Yokohama DeNA BayStars – No. 26
- Infielder
- Born: February 21, 1999 (age 27) Koshigaya, Saitama, Japan
- Bats: LeftThrows: Right

NPB debut
- April 18, 2019, for the Fukuoka SoftBank Hawks

NPB statistics (through 2023 season)
- Batting average: .250
- Home runs: 14
- RBIs: 80
- Stolen bases: 54
- Stats at Baseball Reference

Teams
- Fukuoka SoftBank Hawks (2017–2024); Yokohama DeNA BayStars (2025–present);

Career highlights and awards
- 1× Western League Batting Leader Award (2020); 1× Western League OBP Leader Award (2020);

= Masaki Mimori =

Japanese baseball player (born 1999)

Masaki Mimori (三森 大貴, Mimori Masaki) is a Japanese professional baseball Infielder for the Yokohama DeNA BayStars of Nippon Professional Baseball (NPB). He has previously played in NPB for the Fukuoka SoftBank Hawks.

==Early baseball career==
Mimori participated in the 3rd grade spring the 88th Japanese High School Baseball Invitational Tournament as a player of the Aomori Yamada High School with Hayato Horioka.

==Professional career==
On October 20, 2016, Mimori was drafted by the Fukuoka SoftBank Hawks as their fourth and final pick in the 2016 Nippon Professional Baseball draft.

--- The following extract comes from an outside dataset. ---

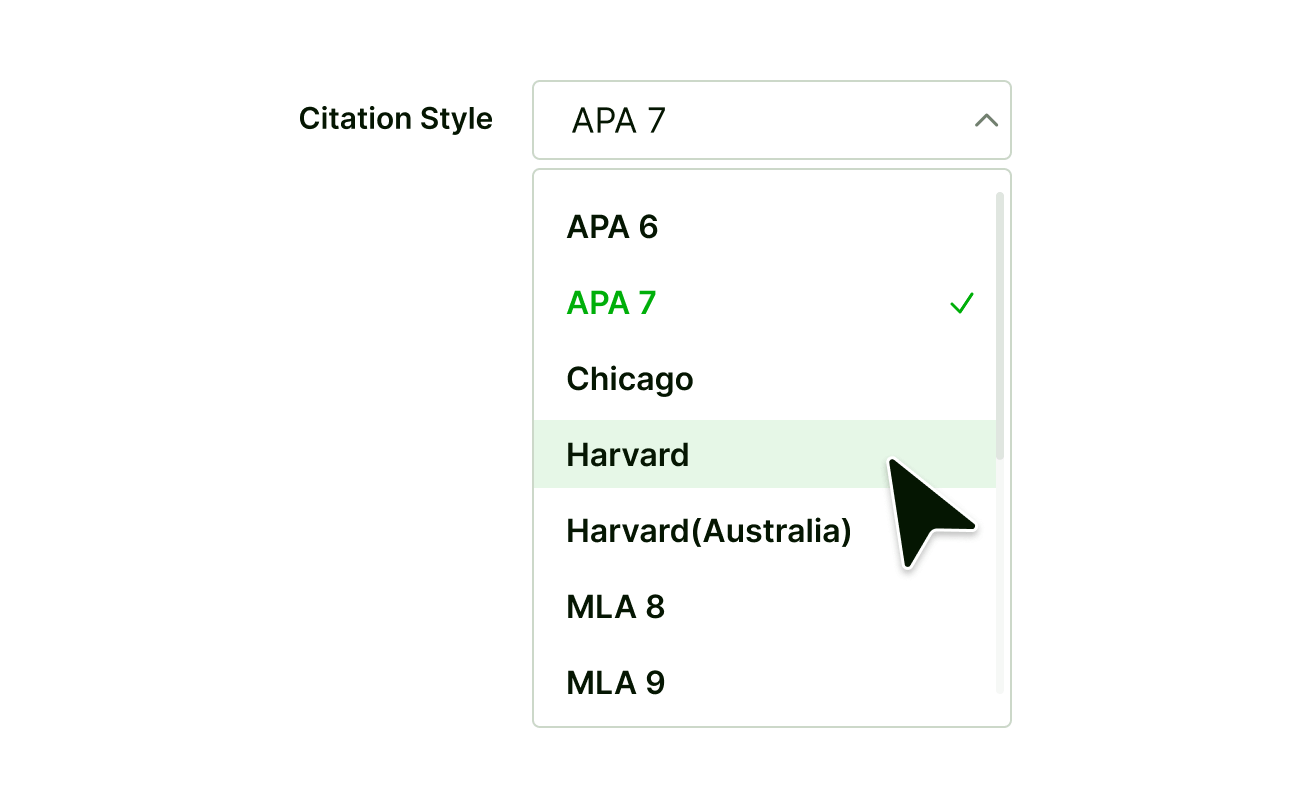This screenshot has width=1300, height=800.
Task: Close the style list using the up arrow
Action: [986, 121]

In the 2017 & 2018 seasons, Mimori played in informal matches against the Shikoku Island League Plus's teams and other amateur baseball teams as a member of the Hawks' Western League team.

On April 18, 2019, Mimori made his Pacific League debut against the Chiba Lotte Marines, recording his first hit and RBI hit on April 21. In the 2019 season, Mimori played 24 games in the Pacific League.

In the 2020 season, Mimori played 24 games in the Pacific League, winning the Western League Batting Leader Award and Western League OBP Leader Award in the Western League with a batting average of .323 and an on-base percentage of .397.

In the 2021 season, Mimori was registered with the first team on June 4 and was named to the starting lineup as the leadoff hitter and second baseman for interleague play against the Hanshin Tigers on the same day. He recorded his fifth consecutive hit from the next day's game on the 5th. On June 10 against the Hiroshima Toyo Carp, he was active, recording a multi-hit game with four hits. He made 86 appearances and established himself as a regular player at second base, finishing the season with a .249 batting average, 20 RBI, and 16 stolen bases. On December 8, Mimori renewed his contract for three times his estimated annual salary of 24 million yen, up from 7 million yen.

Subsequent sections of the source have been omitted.